While AI algorithms are getting better at teaching themselves, Amazon—like many companies—deploys human trainers across its businesses; they help Alexa understand voice commands, teach the company’s automated Amazon Go convenience stores to distinguish one shopper from another and are even working on experimental voice software designed to detect human emotions.
Using humans to train the artificial intelligence inside consumer products is controversial among privacy advocates because of concerns its use can expose personal information. The revelation that an Amazon team listens to Alexa voice commands and subsequent disclosures about similar review programs at Google and Apple prompted attention from European and American regulators and lawmakers. The uproar even spurred some Echo owners to unplug their devices.
Amid the backlash, both Apple and Google paused their own human review programs. For its part, Amazon began letting Alexa users exclude their voice recordings from manual review and changed its privacy policies to include an explanation that humans may listen to their recordings.
Reports by the Information and the Intercept technology websites in the last year examined the human role in training the software behind security cameras built by Ring. The sites reported that employees used clips customers had shared through a Ring app to train computer vision algorithms, and, in some cases, shared unencrypted customer videos with each other.
Amazon doesn’t tell customers much about its troubleshooting process for Cloud Cam. In its terms and conditions, the company reserves the right to process images, audio and video captured by devices to improve its products and services.
In a Q&A about Cloud Cam on its website, Amazon says “only you or people you have shared your account information with can view your clips, unless you choose to submit a clip to us directly for troubleshooting. Customers can also choose to share clips via email or social media.”

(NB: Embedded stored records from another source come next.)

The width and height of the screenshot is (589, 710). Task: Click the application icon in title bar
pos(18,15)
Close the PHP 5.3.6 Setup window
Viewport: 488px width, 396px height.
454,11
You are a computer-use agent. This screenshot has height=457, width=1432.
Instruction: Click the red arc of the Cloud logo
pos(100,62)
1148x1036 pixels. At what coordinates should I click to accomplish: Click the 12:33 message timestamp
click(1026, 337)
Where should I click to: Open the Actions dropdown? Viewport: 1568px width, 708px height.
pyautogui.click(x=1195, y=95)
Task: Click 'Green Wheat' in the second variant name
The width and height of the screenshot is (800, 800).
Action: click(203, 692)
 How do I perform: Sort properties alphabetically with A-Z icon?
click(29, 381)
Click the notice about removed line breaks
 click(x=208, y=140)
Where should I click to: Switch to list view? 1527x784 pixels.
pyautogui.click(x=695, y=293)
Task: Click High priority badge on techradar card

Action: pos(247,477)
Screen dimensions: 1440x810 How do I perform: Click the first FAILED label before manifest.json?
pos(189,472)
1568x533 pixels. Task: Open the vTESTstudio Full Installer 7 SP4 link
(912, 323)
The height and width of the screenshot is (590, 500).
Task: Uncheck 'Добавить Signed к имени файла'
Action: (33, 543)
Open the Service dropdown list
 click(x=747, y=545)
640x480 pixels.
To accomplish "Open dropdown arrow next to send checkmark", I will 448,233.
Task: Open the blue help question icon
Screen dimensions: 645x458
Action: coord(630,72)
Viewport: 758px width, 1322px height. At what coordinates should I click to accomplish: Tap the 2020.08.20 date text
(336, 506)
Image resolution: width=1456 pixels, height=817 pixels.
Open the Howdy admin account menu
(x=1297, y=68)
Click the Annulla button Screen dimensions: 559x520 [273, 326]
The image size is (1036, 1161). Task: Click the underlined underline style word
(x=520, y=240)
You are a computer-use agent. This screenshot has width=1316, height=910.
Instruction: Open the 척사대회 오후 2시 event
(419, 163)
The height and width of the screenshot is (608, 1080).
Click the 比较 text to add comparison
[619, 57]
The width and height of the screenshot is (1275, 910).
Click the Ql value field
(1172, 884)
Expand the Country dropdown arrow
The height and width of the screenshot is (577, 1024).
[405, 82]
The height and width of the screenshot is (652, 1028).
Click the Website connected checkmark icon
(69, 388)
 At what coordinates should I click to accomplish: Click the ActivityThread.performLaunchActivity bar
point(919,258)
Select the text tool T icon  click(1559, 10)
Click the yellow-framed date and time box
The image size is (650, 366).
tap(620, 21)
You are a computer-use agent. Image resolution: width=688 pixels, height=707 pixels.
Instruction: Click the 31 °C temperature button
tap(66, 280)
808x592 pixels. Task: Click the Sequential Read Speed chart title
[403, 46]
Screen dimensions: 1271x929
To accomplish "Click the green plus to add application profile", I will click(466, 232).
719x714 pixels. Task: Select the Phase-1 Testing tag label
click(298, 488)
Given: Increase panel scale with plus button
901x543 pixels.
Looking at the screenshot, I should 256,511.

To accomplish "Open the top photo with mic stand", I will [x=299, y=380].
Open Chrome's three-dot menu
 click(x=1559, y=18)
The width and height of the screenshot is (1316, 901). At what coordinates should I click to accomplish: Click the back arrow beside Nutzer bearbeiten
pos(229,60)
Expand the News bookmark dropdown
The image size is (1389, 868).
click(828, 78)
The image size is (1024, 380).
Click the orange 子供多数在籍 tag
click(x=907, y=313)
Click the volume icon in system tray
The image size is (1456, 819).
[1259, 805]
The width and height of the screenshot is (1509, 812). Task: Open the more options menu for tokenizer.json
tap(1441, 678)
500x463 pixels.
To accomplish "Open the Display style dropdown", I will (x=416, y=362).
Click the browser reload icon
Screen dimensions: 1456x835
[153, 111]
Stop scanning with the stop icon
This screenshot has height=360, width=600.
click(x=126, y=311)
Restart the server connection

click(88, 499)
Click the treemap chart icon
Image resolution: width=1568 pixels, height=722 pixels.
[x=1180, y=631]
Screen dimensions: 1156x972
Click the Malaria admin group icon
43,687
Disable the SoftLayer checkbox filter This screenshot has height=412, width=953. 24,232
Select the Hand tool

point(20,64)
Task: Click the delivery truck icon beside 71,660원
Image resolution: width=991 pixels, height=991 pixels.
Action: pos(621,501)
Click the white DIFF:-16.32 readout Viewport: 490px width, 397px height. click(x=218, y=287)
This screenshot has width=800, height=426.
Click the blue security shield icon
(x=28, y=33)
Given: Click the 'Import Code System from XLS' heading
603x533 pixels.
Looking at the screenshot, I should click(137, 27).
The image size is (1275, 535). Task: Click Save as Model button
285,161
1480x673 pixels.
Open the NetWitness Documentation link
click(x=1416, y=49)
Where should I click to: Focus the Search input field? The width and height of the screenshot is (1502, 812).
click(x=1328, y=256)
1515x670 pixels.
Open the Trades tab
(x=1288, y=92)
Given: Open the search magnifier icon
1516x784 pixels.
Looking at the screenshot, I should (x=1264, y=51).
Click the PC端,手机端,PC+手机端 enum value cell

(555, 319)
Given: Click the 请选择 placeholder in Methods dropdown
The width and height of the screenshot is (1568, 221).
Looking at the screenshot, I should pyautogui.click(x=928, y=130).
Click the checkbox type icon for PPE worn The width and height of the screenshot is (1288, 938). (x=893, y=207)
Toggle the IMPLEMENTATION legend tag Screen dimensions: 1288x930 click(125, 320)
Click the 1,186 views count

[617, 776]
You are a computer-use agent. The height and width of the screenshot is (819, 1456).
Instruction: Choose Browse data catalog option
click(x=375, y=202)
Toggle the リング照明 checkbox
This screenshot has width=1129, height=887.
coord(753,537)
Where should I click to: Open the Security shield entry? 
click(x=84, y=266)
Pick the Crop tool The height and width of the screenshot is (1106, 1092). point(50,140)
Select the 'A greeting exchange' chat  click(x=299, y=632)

The Cloud Cam teams in India and Romania don’t know how the company selects clips to be annotated, according to three of the people, but they said there were no obvious technical glitches in the footage that would require submitting it for troubleshooting purposes.
At an industry event this week, David Limp, who runs Amazon’s Alexa and hardware teams, acknowledged that the company could have been more forthcoming about using people to audit AI. “If I could go back in time, that would be the thing I would do better,” he said. “I would have been more transparent about why and when we are using human annotation.”